Supreme Court of California
Oct 1, 1872
44 Cal. 366 (Cal. 1872)

Summary

In Randolph v. Bayue, 44 Cal. 366, at page 369, Mr. Justice Rhodes, speaking for the court, said: "The first section of the Act of 1868, is in the same words as the first section of the Act of 1850, except that the word `seven' is inserted in the Act of 1868 in place of the word `ten,' in the Act of 1850; but in the Act as printed in the statutes of 1867-8, semicolons are in two places inserted where commas are found in the Act of 1850.

Summary of this case from Mitchell v. Superior Court

Opinion

         Appeal from the District Court of the Twelfth Judicial District, City and County of San Francisco.

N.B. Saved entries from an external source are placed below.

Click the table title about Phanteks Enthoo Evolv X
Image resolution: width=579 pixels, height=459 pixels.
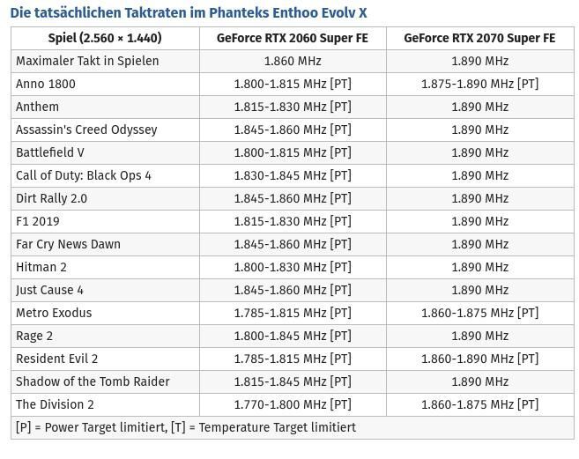coord(188,12)
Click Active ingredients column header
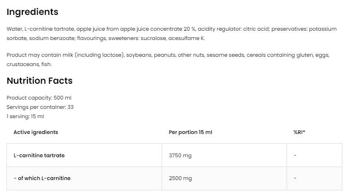The height and width of the screenshot is (194, 347). click(x=36, y=132)
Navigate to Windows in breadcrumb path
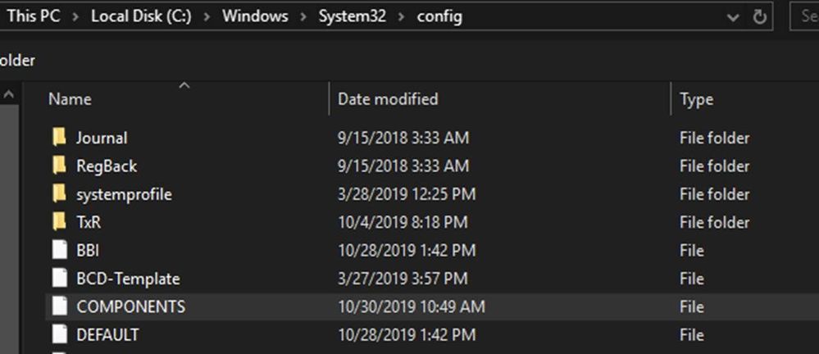This screenshot has width=819, height=354. click(255, 16)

         The plaintiff and Fabian Hildebrand were partners, engaged in the business of contracting for and performing street work, under the name of Fabian Hildebrand & Co. On the 27th day of September, 1867, the firm contracted with the City of San Francisco to improve Market street, from East to Steuart. This action was brought against the defendant as the owner of a lot fronting on the improved street, to recover the assessment thereon. The plaintiff alleged that Hildebrand died on the 28th day of December, 1867. The defendant appealed.

         COUNSEL

         The judgment is wrong. There ought not to be interest (see Act of 1868, p. 553). No judgment bears interest, except for moneys lent. The decree was entered enforcing the lien after it expired. By the Act of 1862 and 1863, the warrant and other proceedings are made a lien for two years. The warrant was dated February 26th, 1869, and then became a lien; and the judgment was entered August 15th, 1871; and the case was tried May 1st, 1871. The Court cannot enforce the lien after it has expired. (Roe v. Swort, 5 Cow. 294; Graff v. Kip, 1 Edw. Ch. 619; Freeman v. Cram, 3 Com. 309; Isaac v. Swift, 10 Cal. 71; Cornelius v. Uhler, 2 Browne's Pa. 229; Hamilton v. Chicago, 22 Ill. 580.)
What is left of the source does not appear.